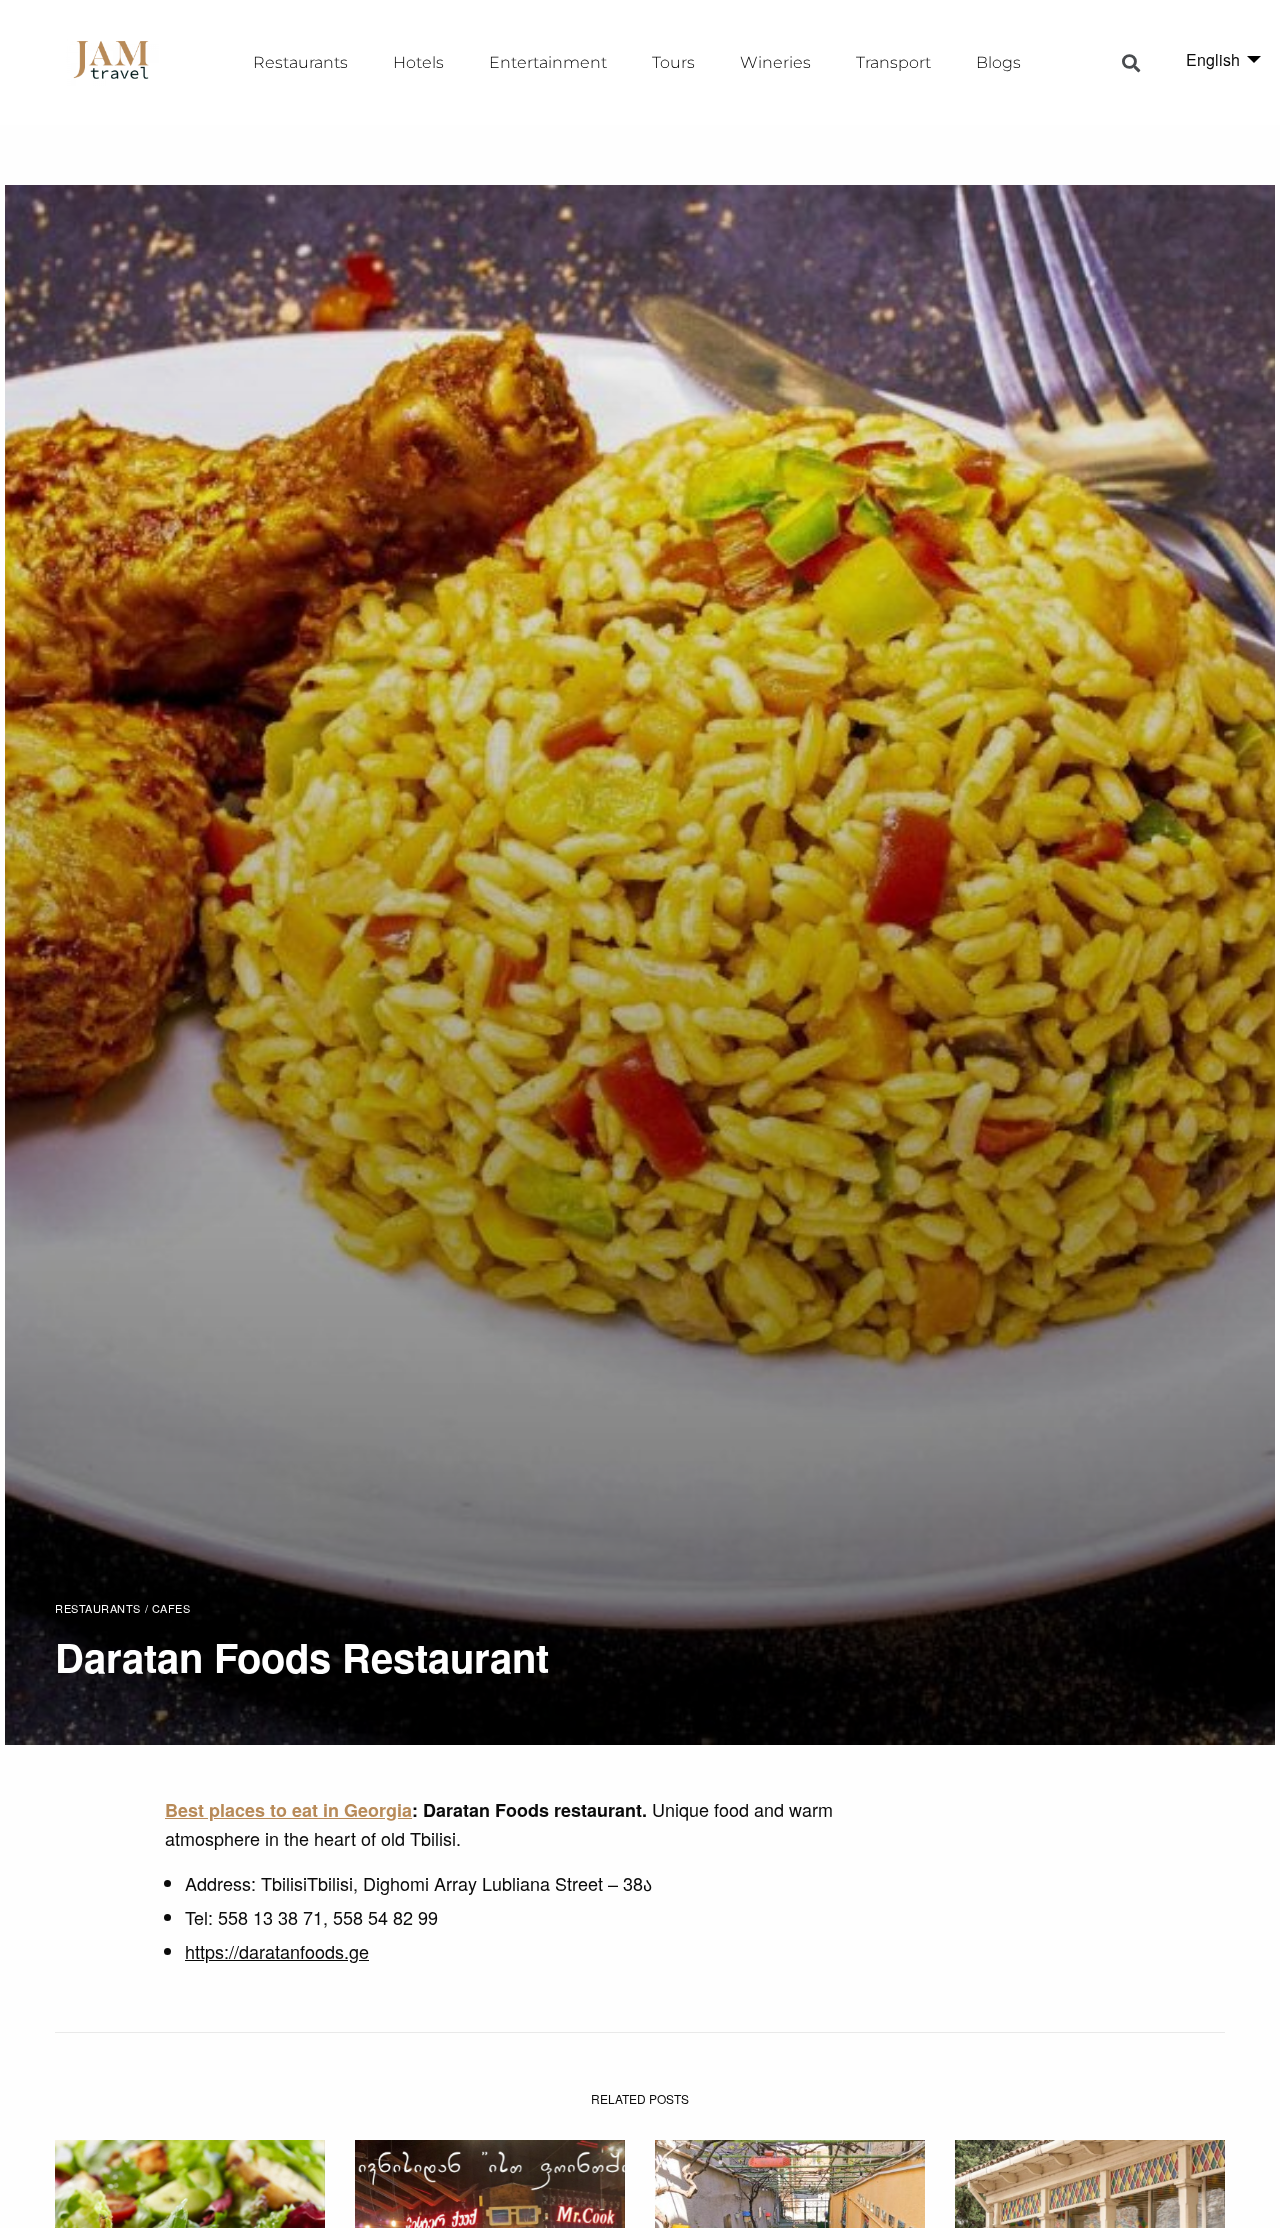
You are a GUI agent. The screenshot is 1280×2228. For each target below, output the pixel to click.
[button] (1131, 62)
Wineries (775, 62)
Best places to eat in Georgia (288, 1810)
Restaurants (300, 62)
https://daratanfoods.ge (277, 1951)
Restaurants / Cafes (122, 1608)
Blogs (998, 62)
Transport (893, 62)
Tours (673, 62)
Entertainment (548, 62)
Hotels (418, 62)
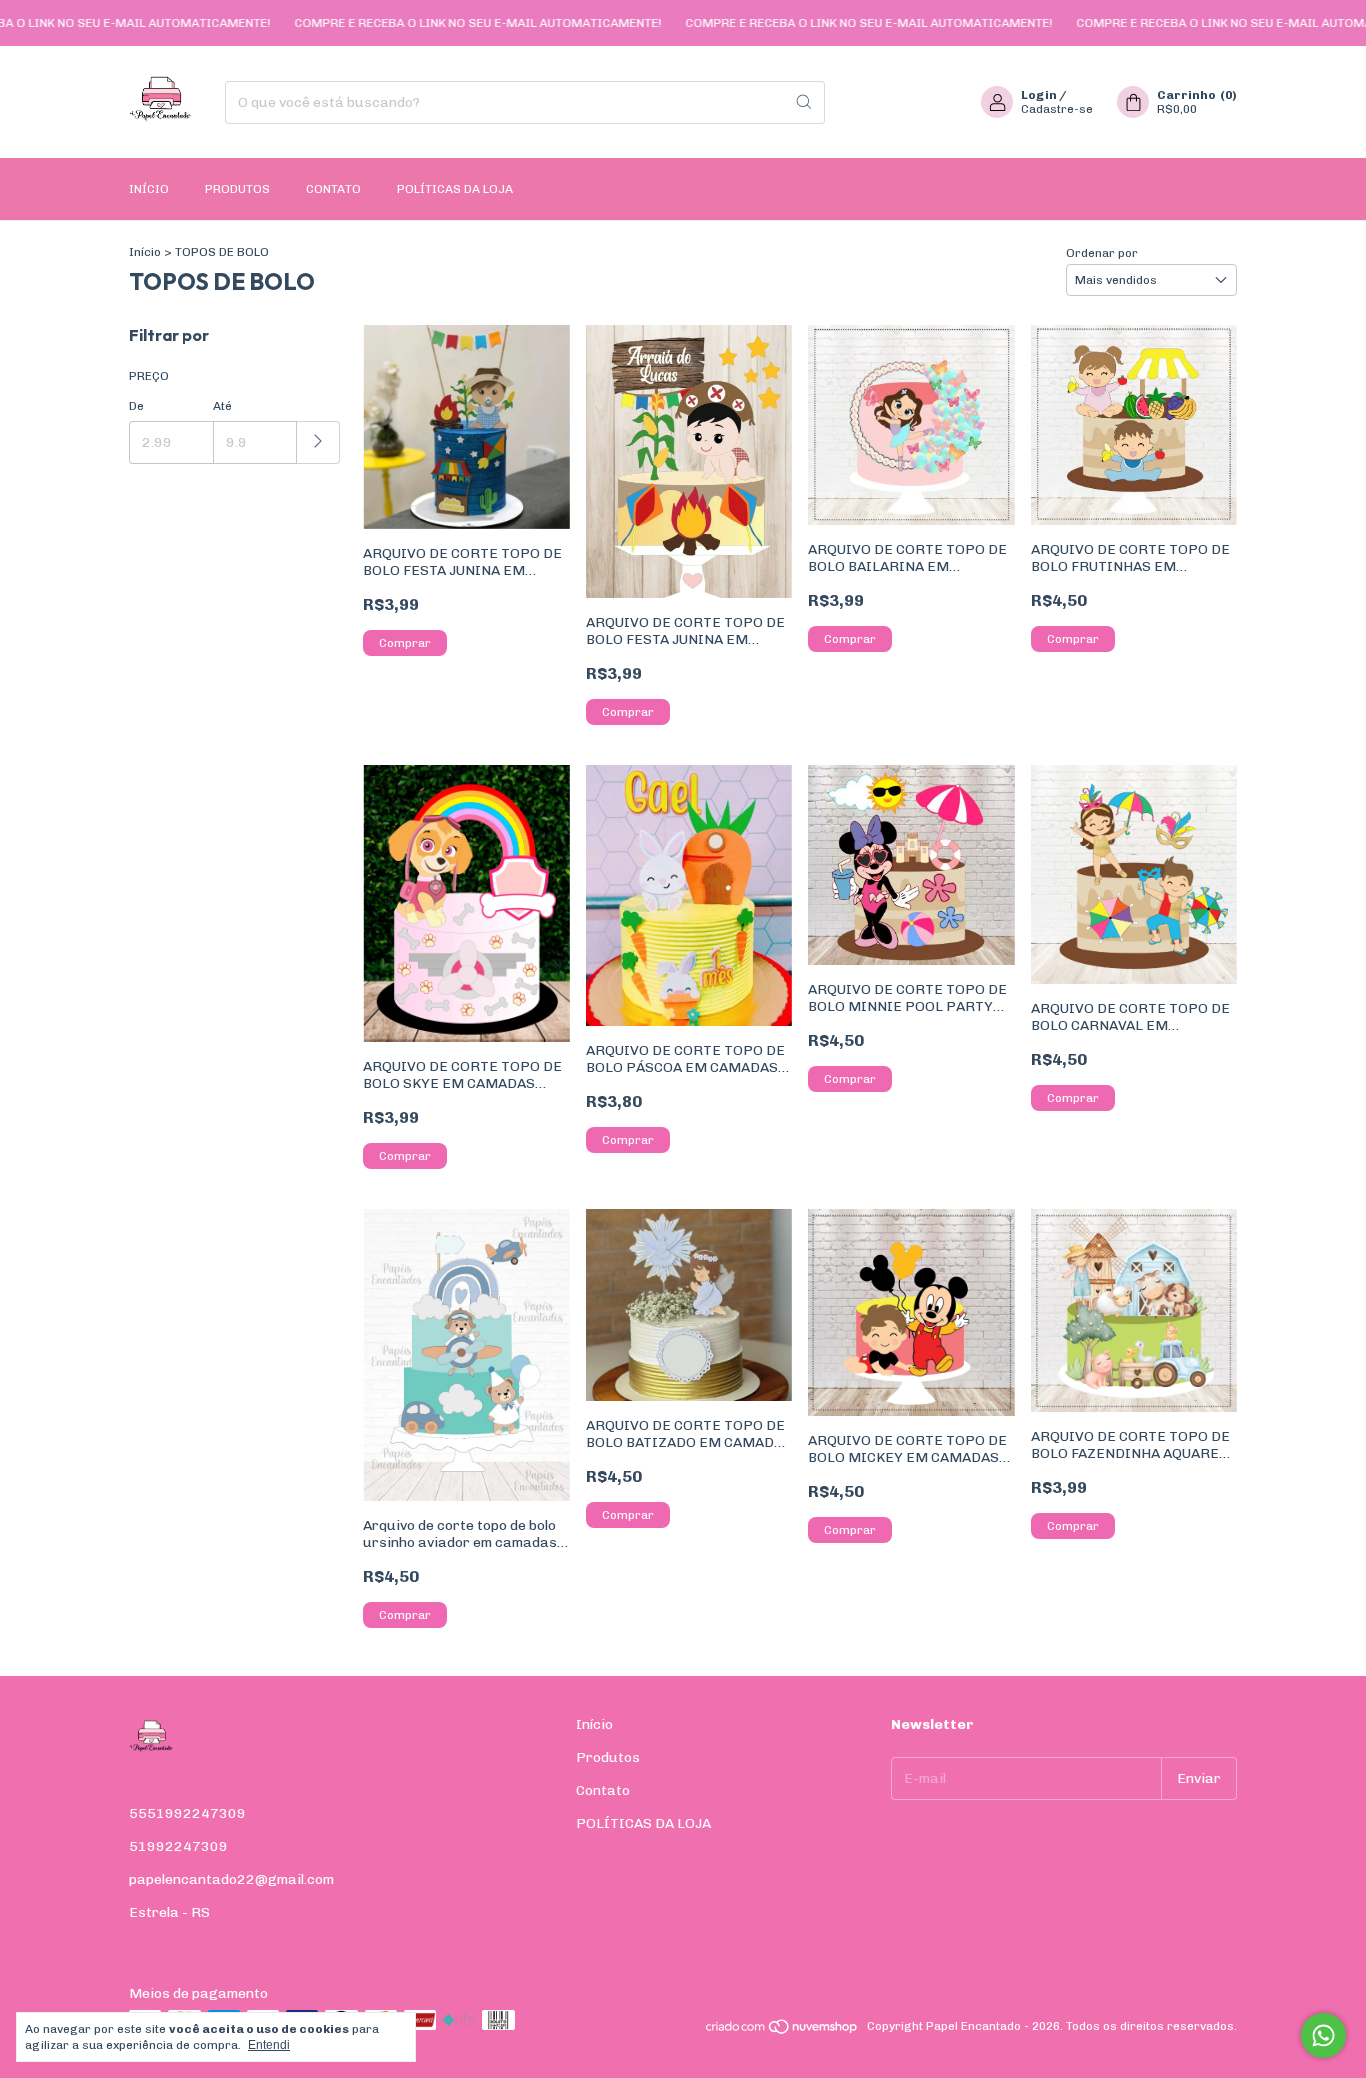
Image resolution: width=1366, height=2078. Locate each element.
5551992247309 (187, 1813)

——————————

| YOUR ASSIGNMENT |
List all lines in the material containing the string "each".

| SOLUTION TO THIS PROBLEM |
You are a GUI agent. The screenshot is 1280×2228. For each target below, output the pixel to click.
Image resolution: width=1366, height=2078. Locate each element.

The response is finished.